+++ Lignes de données +++

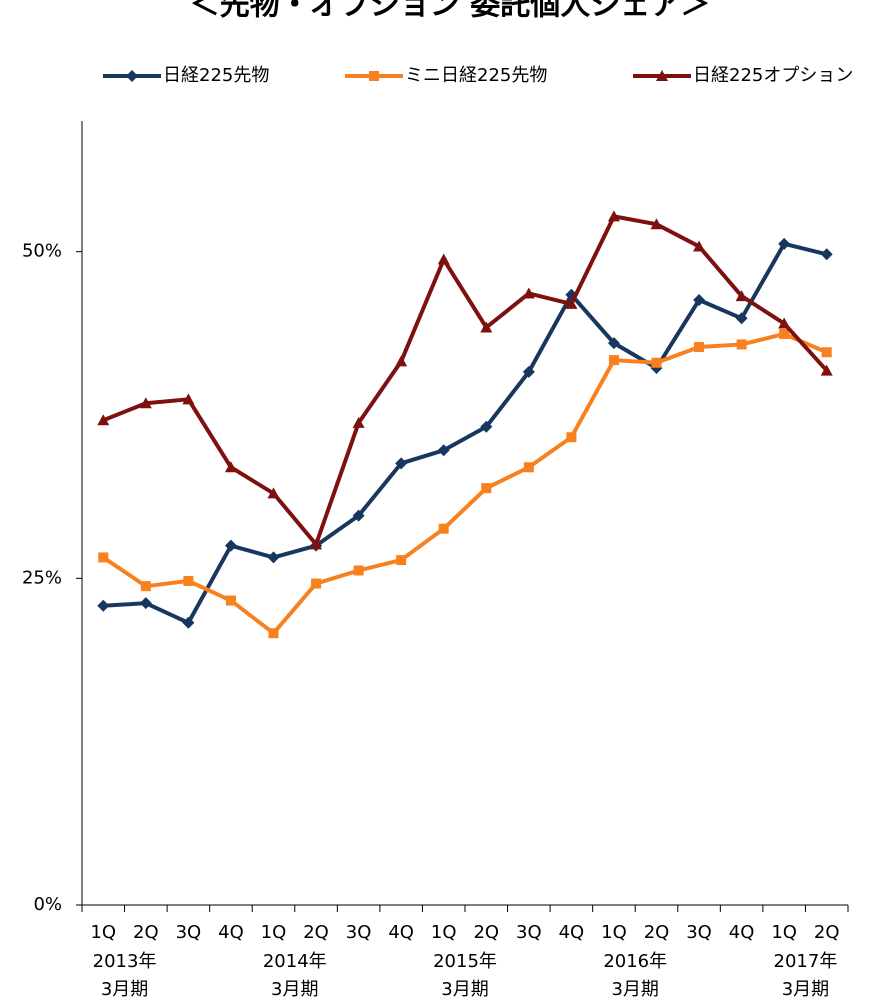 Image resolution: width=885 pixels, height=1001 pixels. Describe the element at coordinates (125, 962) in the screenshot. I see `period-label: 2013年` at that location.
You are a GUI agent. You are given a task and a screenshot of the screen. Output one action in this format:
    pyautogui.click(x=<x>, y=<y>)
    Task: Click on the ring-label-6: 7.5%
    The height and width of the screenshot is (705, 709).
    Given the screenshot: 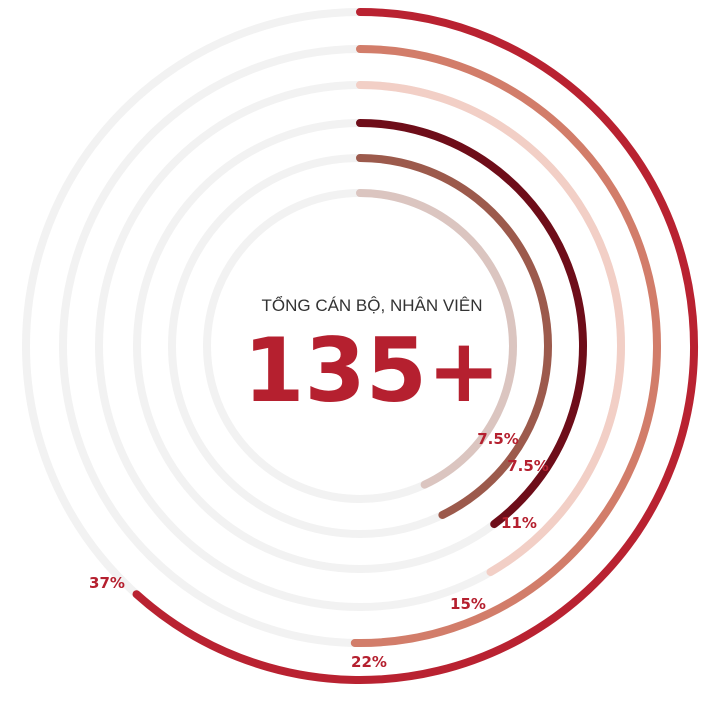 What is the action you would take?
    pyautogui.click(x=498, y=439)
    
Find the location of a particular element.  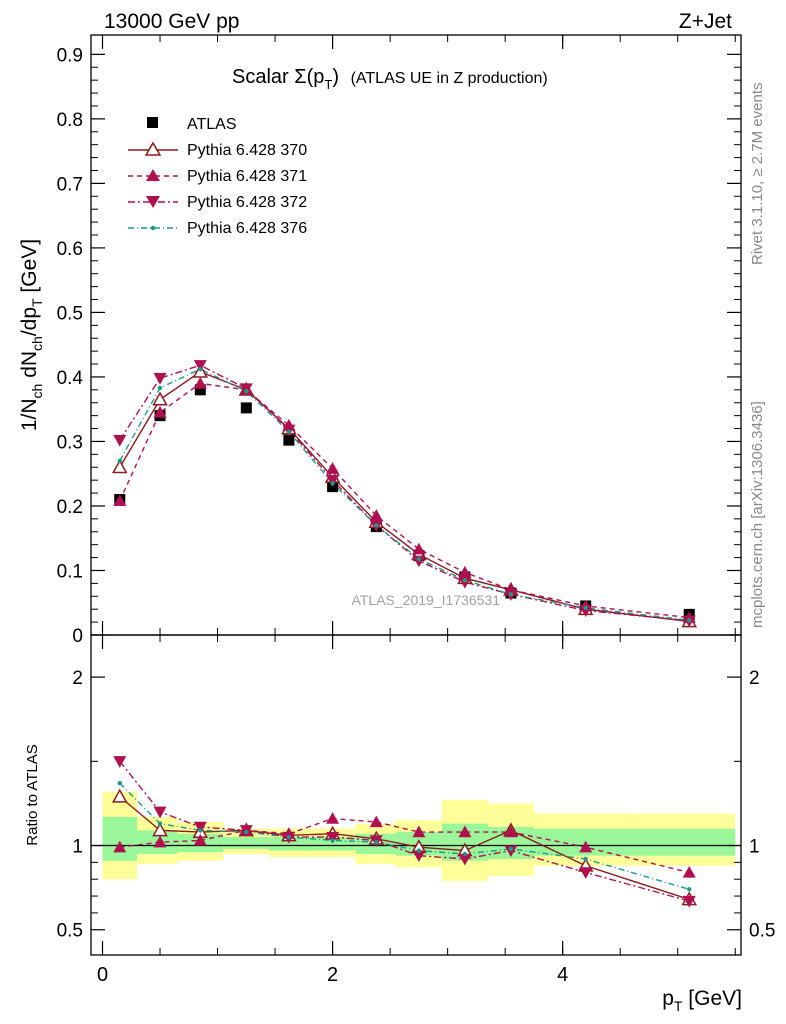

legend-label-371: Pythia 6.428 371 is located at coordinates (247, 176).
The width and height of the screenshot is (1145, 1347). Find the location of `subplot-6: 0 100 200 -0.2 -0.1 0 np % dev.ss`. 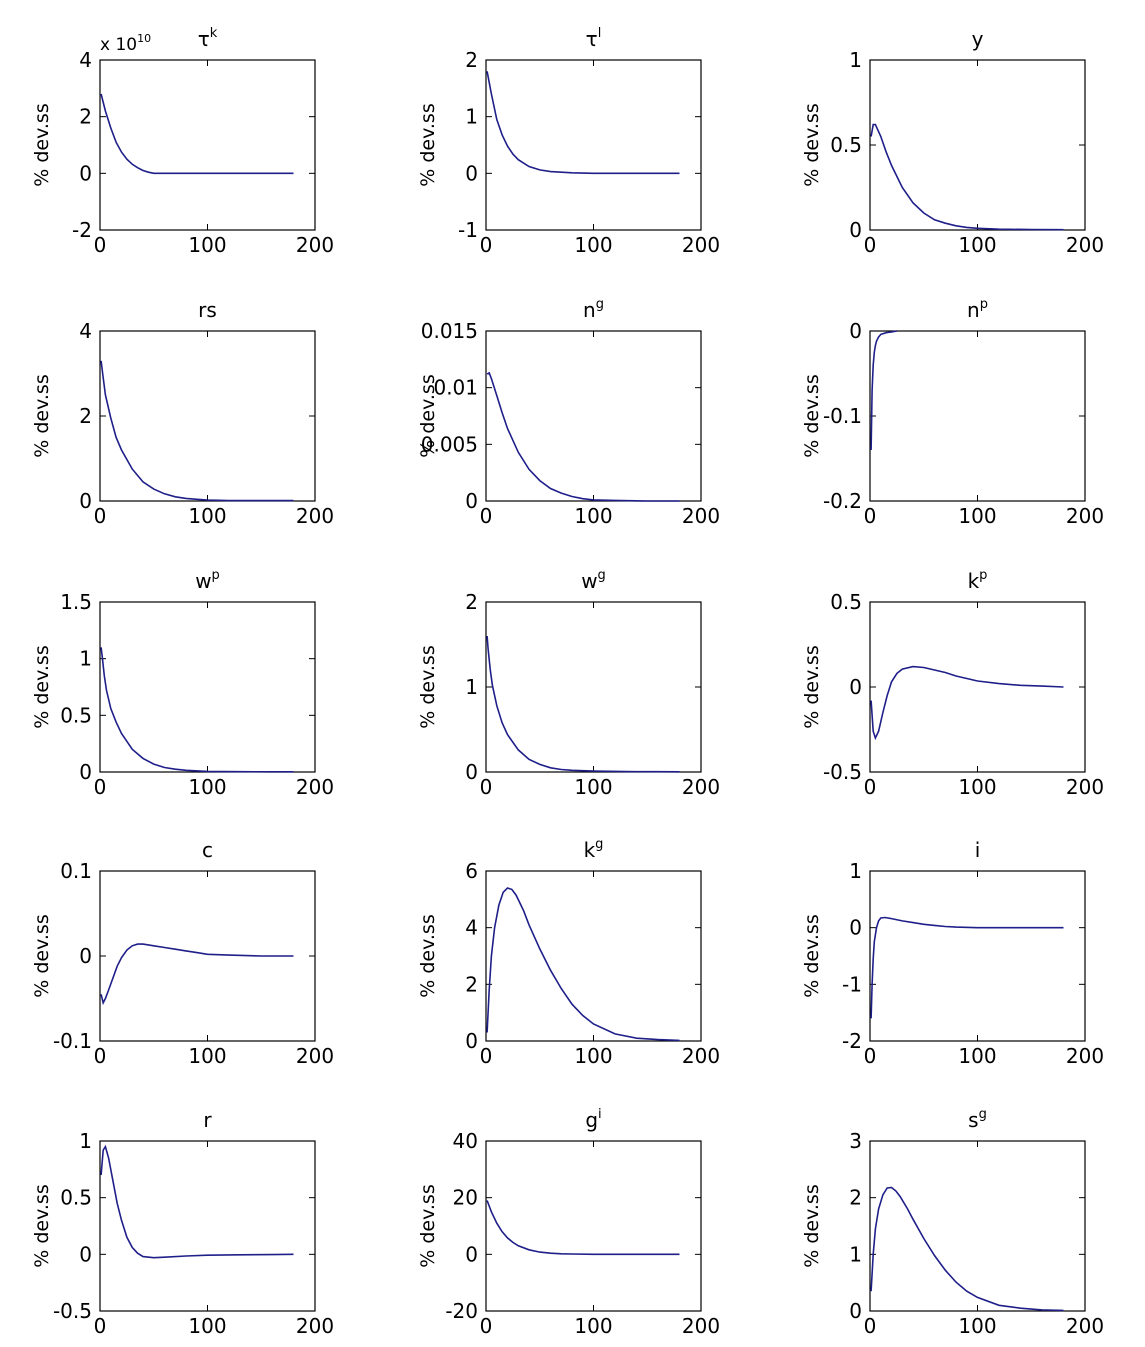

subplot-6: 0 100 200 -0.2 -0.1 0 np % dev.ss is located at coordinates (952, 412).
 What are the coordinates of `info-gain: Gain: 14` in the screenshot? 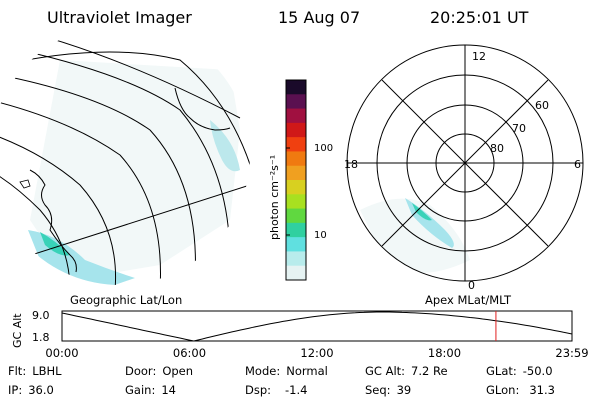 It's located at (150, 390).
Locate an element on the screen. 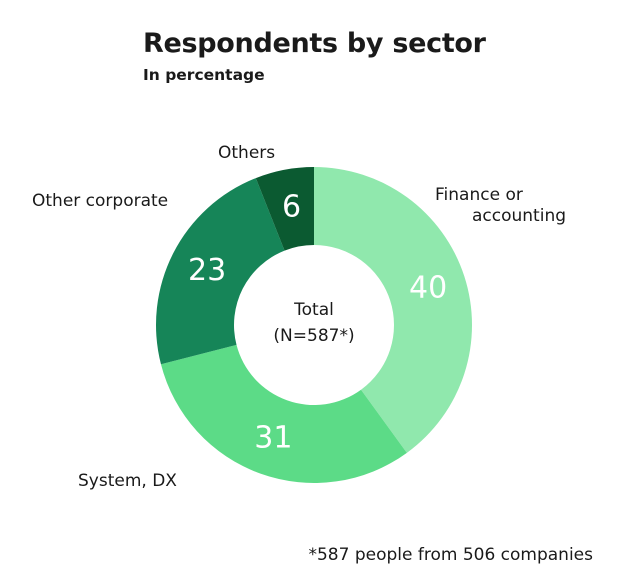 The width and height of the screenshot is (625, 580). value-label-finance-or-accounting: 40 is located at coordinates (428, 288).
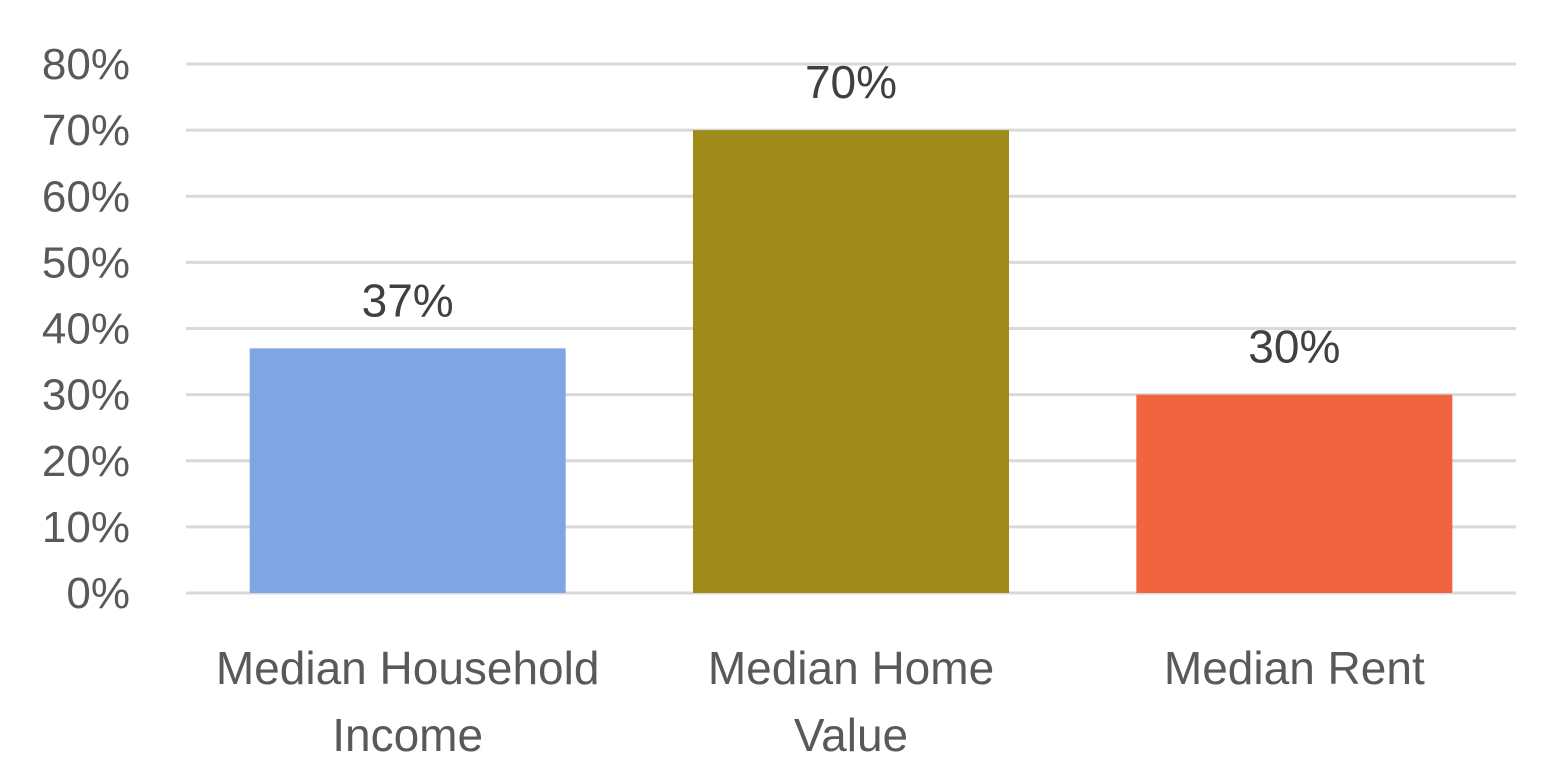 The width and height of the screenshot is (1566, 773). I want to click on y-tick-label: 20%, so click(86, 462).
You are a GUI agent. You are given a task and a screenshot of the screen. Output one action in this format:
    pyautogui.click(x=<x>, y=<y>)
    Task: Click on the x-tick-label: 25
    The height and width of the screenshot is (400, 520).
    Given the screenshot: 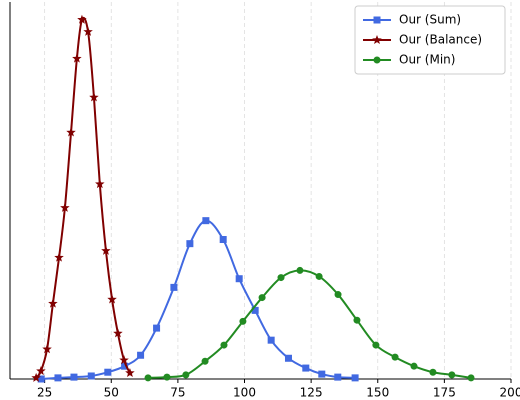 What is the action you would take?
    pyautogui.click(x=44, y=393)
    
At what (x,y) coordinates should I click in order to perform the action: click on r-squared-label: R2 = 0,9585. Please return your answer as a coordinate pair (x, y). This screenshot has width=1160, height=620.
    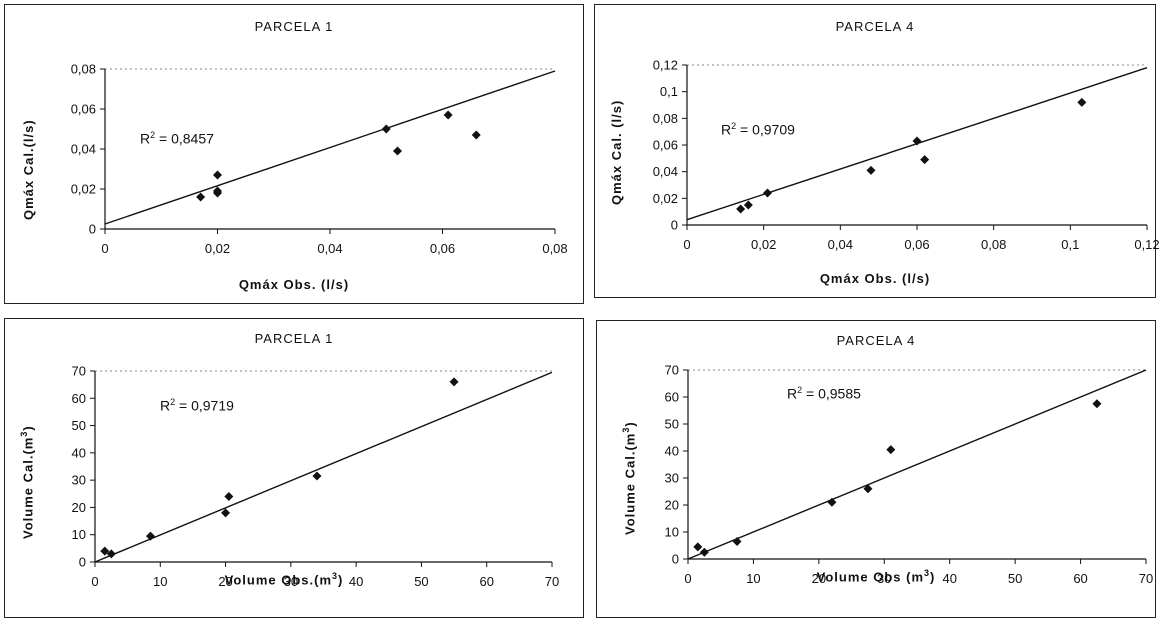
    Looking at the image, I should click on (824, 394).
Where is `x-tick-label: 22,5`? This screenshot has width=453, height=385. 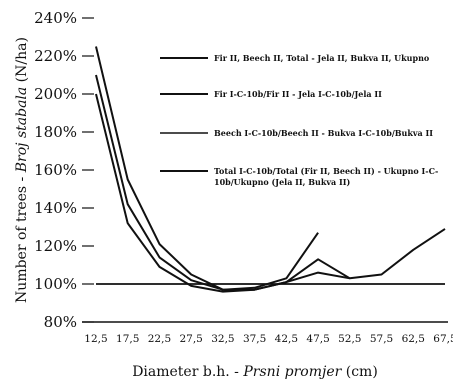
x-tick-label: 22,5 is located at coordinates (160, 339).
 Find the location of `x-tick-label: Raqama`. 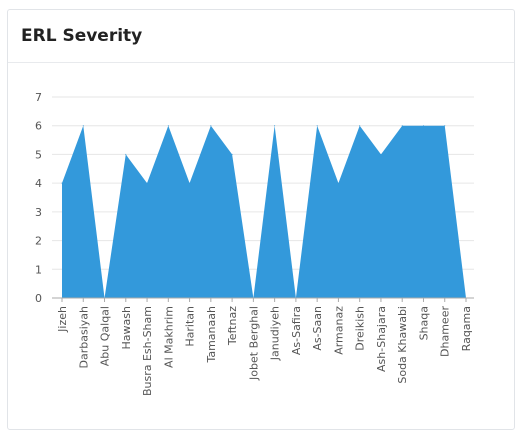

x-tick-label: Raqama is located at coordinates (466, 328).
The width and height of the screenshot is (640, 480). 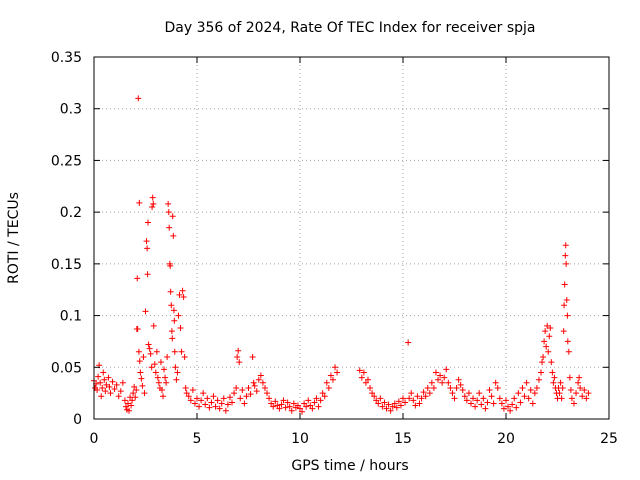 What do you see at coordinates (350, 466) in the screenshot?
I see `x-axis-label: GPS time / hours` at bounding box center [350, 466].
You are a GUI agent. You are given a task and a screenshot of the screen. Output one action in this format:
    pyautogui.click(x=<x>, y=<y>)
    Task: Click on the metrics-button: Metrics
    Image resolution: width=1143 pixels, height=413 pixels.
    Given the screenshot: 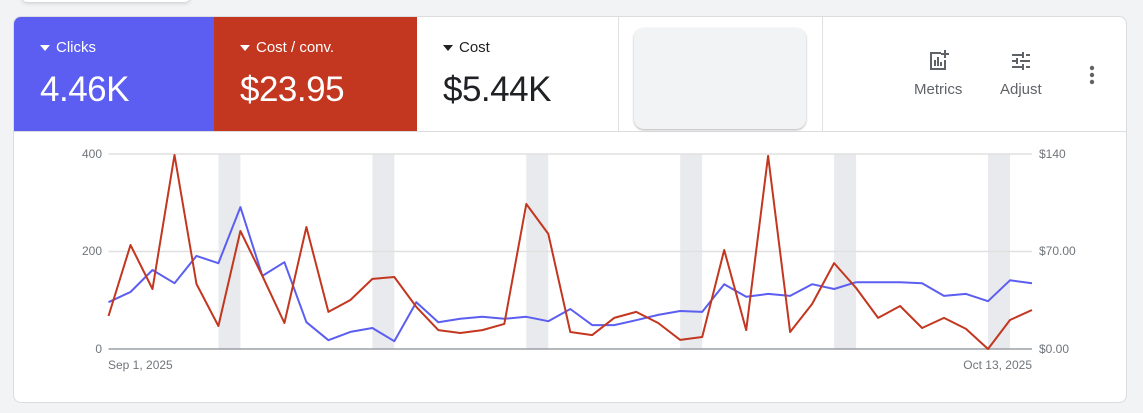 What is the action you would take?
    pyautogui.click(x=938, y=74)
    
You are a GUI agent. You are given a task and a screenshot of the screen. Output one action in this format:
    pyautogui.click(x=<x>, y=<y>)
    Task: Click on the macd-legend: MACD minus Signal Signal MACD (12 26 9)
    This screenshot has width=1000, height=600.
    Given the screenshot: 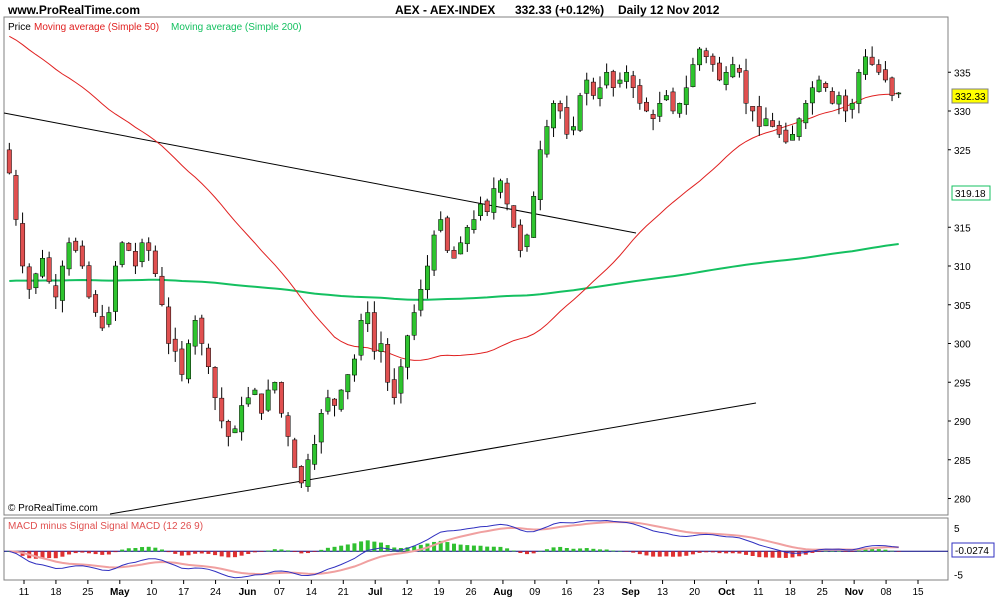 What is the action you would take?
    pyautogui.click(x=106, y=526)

+++

## Mise en pratique
Mettez à jour toutes les lignes, depuis celle qui contient « At what (x,y) » jusqu'à celle qui contient « x-tick-label: 22,5 is », en remplaçant « screenshot » par « screen capture » sans rien changer d'autre. Omettez les images dans votre réponse.

## Espace réponse
At what (x,y) coordinates should I click in order to perform the action: click on r-squared-label: R2 = 0,9585. Please return your answer as a coordinate pair (x, y). This screen capture has width=1160, height=620.
    Looking at the image, I should click on (824, 394).
Where is `x-tick-label: 22,5`? This screen capture has width=453, height=385. 
x-tick-label: 22,5 is located at coordinates (160, 339).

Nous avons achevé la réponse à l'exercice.